* **Document passage**:
Studio album by Nancy Wilson
- Released: January 1968
- Recorded: 1967
- Genre: Vocal jazz
- Length: 33:56
- Label: Capitol
- Producer: David Cavanaugh

Nancy Wilson chronology
| Lush Life (1967) | Welcome to My Love (1968) | Easy (1968) |

= Welcome to My Love =

Welcome to My Love is a 1968 studio album by Nancy Wilson, arranged and conducted by Oliver Nelson. The album received a positive-to-mixed critical reception, and reached US R&B and pop-oriented charts.

Professional ratings
Review scores
| Source | Rating |
| Allmusic | Star |
| The Virgin Encyclopedia of Jazz | Star |

== Reception ==
Reviewing the album, Billboard stated that "Uptempo music is the forte of Miss Wilson's stylized deliveries and she sparkles on this LP," but "Miss Wilson's rendition of 'Ode to Billie Joe,' however, is completely inappropriate as she misses the entire purpose and beauty of the lyrics."

* **Stored data**:
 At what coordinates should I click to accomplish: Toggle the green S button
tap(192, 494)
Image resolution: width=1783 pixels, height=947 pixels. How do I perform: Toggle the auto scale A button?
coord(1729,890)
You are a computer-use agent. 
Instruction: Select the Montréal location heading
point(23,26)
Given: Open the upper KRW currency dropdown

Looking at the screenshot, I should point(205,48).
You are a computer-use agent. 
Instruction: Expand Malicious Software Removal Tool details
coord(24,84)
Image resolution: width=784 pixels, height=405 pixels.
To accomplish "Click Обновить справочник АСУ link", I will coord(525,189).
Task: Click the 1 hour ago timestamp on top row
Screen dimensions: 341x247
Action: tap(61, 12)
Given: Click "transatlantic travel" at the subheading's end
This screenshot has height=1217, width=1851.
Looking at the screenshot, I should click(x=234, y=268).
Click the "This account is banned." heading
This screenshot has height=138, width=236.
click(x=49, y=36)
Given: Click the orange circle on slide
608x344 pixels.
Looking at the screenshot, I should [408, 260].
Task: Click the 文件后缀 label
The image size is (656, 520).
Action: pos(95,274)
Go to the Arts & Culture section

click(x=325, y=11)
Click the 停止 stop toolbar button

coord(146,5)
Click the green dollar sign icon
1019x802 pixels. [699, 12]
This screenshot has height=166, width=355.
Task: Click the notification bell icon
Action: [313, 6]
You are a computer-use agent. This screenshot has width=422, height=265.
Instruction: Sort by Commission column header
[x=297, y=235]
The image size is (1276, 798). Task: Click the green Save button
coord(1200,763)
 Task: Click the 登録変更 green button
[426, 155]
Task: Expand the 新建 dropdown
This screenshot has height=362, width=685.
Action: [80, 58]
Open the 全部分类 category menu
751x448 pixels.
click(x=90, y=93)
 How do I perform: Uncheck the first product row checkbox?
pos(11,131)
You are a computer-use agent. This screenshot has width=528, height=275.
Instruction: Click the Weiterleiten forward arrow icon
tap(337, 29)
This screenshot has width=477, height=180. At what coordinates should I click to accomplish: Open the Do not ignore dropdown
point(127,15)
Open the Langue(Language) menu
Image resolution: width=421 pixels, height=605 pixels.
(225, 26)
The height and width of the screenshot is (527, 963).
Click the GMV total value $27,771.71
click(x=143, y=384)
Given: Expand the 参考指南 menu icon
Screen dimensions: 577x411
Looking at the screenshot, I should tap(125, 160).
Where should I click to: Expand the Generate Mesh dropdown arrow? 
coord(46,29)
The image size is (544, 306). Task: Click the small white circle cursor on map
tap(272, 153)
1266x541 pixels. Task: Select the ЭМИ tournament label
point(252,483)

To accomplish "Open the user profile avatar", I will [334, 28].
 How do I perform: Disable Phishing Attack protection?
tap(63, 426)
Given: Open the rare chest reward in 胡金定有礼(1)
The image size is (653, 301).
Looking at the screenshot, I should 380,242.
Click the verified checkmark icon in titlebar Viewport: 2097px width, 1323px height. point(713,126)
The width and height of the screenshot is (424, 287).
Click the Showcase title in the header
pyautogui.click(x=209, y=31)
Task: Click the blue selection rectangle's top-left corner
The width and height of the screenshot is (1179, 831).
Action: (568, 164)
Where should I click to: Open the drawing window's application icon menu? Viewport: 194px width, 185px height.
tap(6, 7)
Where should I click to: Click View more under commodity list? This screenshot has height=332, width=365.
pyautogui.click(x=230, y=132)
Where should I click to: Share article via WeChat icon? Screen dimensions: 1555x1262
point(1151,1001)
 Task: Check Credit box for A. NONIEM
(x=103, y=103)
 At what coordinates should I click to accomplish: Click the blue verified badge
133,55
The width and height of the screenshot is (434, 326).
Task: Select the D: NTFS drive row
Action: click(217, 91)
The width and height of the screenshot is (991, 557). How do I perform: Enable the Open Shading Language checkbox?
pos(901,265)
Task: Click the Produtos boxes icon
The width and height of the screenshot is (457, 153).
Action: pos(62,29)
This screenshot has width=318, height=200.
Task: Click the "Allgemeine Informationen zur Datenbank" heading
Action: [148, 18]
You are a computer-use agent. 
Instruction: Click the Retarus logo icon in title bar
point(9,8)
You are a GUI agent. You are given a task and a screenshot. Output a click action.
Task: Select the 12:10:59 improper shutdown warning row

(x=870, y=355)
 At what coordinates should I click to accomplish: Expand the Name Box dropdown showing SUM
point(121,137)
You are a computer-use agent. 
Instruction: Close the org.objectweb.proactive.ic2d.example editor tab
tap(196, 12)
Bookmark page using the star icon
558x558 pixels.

* **Exercises to complete**:
1) Which albums appear in the Nancy Wilson chronology on the Welcome to My Love album page? Give each with its year.
2) Do these statements agree with the Welcome to My Love album page? (a) The album was recorded in 1968. (b) Oliver Nelson arranged and conducted the album. (c) Billboard praised Wilson's version of "Ode to Billie Joe".
3) Can you extend the Welcome to My Love album page past its last sentence?
The data come from a different source than the album article.

* **Results for each task**:
1)
Lush Life (1967)
Welcome to My Love (1968)
Easy (1968)

2)
(a) No: "Recorded: 1967"
(b) Yes: "arranged and conducted by Oliver Nelson"
(c) No: "is completely inappropriate as she misses the entire purpose and beauty of the lyrics"

3)
Stephen Cook at AllMusic said the album "offers a consistent selection of high-quality standards and strong contemporary material impressively set off by Oliver Nelson's soulfully urbane arrangements." Cook claims that "Wilson's smoky, whispered voice imparts just the right amount of tender drama here while Nelson's dark and restrained string charts keep things from getting syrupy," and he concludes by saying that Wilson "successfully straddled the jazz/soul divide and in the process produced one of her best albums of the 60's."

== Chart performance ==

The album debuted on Billboard magazine's Top LPs chart in the issue dated February 3, 1968, peaking at No. 115 during a seventeen-week run on the chart. It debuted on the Billboard Hot R&B LPs chart in the issue dated March 30, 1968, peaking at No. 26 during an eight-week run on it. The album debuted on Cashbox magazine's Top 100 Albums chart in the issue also dated January 27, 1968, peaking at No. 73 during a six-week run on the chart.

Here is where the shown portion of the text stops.